Es la versión rimbombante del futbolero “al enemigo, ni agua”. Con ella se
quiere dejar ¡clarito! que de todo se puede hablar mientras queda prohibido debatir
sobre nada en concreto. Se puede y se debe gimotear sobre corredores de
migrantes, y hasta sacarse fotos con ellos o, mejor, de ellos, pero no discutir tal drama. Es esta la línea roja de la
intolerable xenofobia que no debe ni poder ser trazada. Es obligatorio también arrodillarse
delante de la diversidad genérica y tragarse todos sus flujos bien hasta el
fondo. Es ésta otra línea roja, la de la escandalosa homofobia que asoma, como si
fuera una bruja, bajo la más mínima mueca de resistencia. Hedonista, la nueva
sociedad exige una disciplina espartana que expropia y colectiviza el concepto de
familia como el medio de producción biogenético por defecto. Irreligiosa, pisotea
embravecida la zarza ardiente que sigue testimoniando quién no es. Como todo lo derecho es extremo,
unánime debe manifestarse todo lo siniestro, hasta que quede sellada
irreversiblemente la última línea roja de libertad.
10/7/19
Estar abierto a la diversidad.
He aquí uno de esos mantras
redundantes, de buen tono por su pesada insignificancia. Debe repetirse con
insistencia asertiva, venga o no al caso. Que no quepa la menor duda de la
comprometida y vigilante (in)trascendencia que anima la voluntariosa censura ejercida
por sus defensores. Pretende reflejar no sólo una postura psicológica, sino
hasta (anti)metafísica. Por un lado, refleja al por mayor cierta jerigonza
pseudofilosófica que considera que la realidad es resultado de una
construcción: lo uno es autoritario; lo múltiple, libertario. En consecuencia, la simplicidad debe
perseguirse sin cuartel. Cualquier criterio que proteja la intimidad, refugio
sagrado de la libertad de conciencia, será de inmediato tipificado como una
agresión intolerable a la salvaje realización de los deseos más monstruosos o
más estúpidos. Por otra parte, de acuerdo con el principio lógico de no no contradicción, procede a invertir
la relación ética entre la víctima y su verdug@. ¡Qué alivio amnésico poder
seguir ejecutando la misma tarea que sus ascendientes en nombre de una remota
memoria cuya filiación nadie, ¡nadie!, debe comprobar! Basta invertir la carga
de la prueba: las proposiciones que saben a ortodoxia ofenden los oídos impíos.

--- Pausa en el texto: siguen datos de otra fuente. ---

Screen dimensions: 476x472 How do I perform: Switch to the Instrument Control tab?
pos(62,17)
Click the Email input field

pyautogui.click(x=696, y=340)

No merecen aclaración, sino desprecio y castigo. Melius est enim nubere…
2/7/19
Comportamiento incívico.
Pertenece este repelente oxímoron al
campo semántico de los valores, debiendo ser incluido en los subconjuntos de
actitudes y de competencias. Como es bien
sabido, unos y otros intersectan de diversas maneras, todas ellas pueriles
y aterradoras. En el caso concreto que nos ocupa, la asociación de sustantivo y
adjetivo da lugar a algunas fórmulas a cuál más pimpolluda. Puesto que es
indecoroso no sólo prohibir sino no dejar de jalear la manifestación libre y
espontánea de cualquier molesta y maleducada majadería, resulta preciso escoger
con sumo cuidado el verbo que exprese el rechazo, contundente y engolado, de
cualquier expresión decente de disidencia. Primero se normaliza semánticamente una aberración; a continuación, se
persigue hasta los extremos legales
la protesta que haya generado. Si alguien muestra su desnudez sobre un altar o
berrea que cuelguen de una farola a quien encarne un resto de autoridad en
nuestra sociedad, se discute bizantinamente sobre los límites humorísticos de
la libertad de expresión. Si alguien denuncia para castigar la ofensa, con escandalizados
aspavientos se le etiqueta de provocador. Con más exactitud, se le acusa de crispar la convivencia. Por circunspecto
patriotismo, como cada quien es lo
que hace, merece la tajante condena del ostracismo.